## What is expected
Copy each line of the listing below where the word "computer" turns up.

---- Given data

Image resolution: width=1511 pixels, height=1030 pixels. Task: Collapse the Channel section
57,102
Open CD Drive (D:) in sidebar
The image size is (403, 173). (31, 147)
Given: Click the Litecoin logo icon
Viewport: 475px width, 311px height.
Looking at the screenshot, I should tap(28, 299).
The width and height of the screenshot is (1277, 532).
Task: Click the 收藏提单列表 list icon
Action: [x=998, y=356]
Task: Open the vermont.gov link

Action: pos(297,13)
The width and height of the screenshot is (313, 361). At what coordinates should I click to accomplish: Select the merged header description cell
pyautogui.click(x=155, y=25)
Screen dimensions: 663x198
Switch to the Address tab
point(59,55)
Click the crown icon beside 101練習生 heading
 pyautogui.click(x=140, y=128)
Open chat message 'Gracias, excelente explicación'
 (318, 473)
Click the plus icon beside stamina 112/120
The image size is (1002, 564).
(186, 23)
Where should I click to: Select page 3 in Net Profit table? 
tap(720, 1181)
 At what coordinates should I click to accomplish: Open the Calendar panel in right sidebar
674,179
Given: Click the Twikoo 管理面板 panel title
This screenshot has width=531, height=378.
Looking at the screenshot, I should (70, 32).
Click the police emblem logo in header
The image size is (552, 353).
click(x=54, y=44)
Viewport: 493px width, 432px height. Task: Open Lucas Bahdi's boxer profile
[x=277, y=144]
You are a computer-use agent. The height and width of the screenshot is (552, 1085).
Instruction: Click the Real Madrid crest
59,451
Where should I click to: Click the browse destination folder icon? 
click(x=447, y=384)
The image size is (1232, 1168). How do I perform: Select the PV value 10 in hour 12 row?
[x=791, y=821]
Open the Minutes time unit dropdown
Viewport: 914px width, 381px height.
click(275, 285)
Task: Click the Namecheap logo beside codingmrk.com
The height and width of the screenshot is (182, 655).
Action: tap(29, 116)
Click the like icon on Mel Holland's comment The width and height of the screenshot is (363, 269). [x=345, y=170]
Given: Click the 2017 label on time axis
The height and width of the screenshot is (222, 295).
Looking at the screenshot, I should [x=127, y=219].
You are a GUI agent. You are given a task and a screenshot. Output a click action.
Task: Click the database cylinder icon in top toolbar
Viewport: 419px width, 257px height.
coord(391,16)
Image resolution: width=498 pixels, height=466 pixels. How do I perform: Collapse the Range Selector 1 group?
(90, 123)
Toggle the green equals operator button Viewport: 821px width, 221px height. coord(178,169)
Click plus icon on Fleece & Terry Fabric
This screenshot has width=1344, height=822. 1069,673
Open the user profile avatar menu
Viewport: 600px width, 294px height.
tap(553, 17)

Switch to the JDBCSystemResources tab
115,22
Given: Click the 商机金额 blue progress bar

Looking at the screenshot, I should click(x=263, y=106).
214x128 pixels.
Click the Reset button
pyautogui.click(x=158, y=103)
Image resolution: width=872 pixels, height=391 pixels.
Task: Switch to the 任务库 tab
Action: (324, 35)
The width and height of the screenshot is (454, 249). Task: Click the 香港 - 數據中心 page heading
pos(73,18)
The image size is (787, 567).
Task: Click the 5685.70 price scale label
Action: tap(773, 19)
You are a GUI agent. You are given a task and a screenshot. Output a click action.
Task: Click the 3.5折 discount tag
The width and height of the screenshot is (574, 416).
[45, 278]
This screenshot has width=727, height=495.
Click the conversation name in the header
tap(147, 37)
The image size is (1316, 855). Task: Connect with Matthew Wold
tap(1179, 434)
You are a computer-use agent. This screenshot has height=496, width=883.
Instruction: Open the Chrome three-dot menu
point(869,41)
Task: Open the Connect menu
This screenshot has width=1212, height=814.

--------

## Answer for the task
You are a computer-use agent. The height and width of the screenshot is (552, 1085).
You are a computer-use agent. This screenshot has height=496, width=883.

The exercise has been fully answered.